Less than two miles away, Talya Miller, co-owner of The Comfort Zone restaurant credits the support she received from HomeSight with helping her keep her doors open during the COVID-19 pandemic.

“I felt like I had been thrown in the ocean and was just trying to float, that’s what it felt like when COVID hit,” shared Miller, whose restaurant The Comfort Zone is located inside the Royal Esquire Club, a historic not-for-profit African American men's club in the Columbia City neighborhood of Seattle.

Three women

In January of last year, Miller turned to HomeSight for help with new signage to let customers know they were still open. HomeSight awarded a NWA Republic Façade Improvement Grant in part from funding provided by the U.S. Bank Access Fund. The updated signage helped neighbors and customers know The Comfort Zone was still open for business, despite the adjacent social club remaining closed due to COVID restrictions.

Miller received support from HomeSight a number of times during her seven-year journey as co-owner of the restaurant, including assistance with marketing plans and support and access for other small business grants. Her passion for cooking Southern-style comfort food sprouted during her years as an emergent care foster parent. A mother of three children already, Miller stepped up to take in six children at any given time who were in need of short-term foster care.
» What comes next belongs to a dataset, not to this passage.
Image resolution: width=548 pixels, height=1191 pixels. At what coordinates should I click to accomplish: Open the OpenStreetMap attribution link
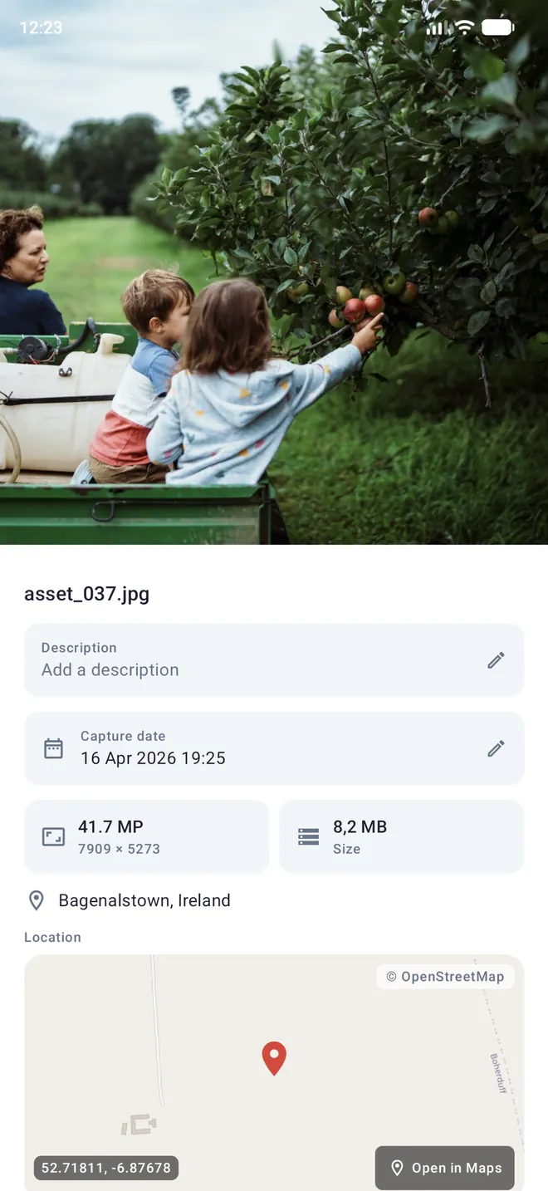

“We would have steak Saturdays and different themes, I found kids were really motivated by food, so I just cooked for them all the time” she shared. “These kids literally had nowhere to go, and food brought everyone together.”

Miller’s son, Charlie, followed in her footsteps becoming a chef and helping out with what became a family business. Today, Miller runs and co-owns the Comfort Zone with her daughter, LaShon, and credits her other son Scott, her father, cousin and countless extended family members who show up whenever needed to help out.

“In there, in the back of my mind, I think I can trudge through and make it. But having people see that I’m a good person and wanting to support what I do is wonderful. And HomeSight has been right there for me to do it.”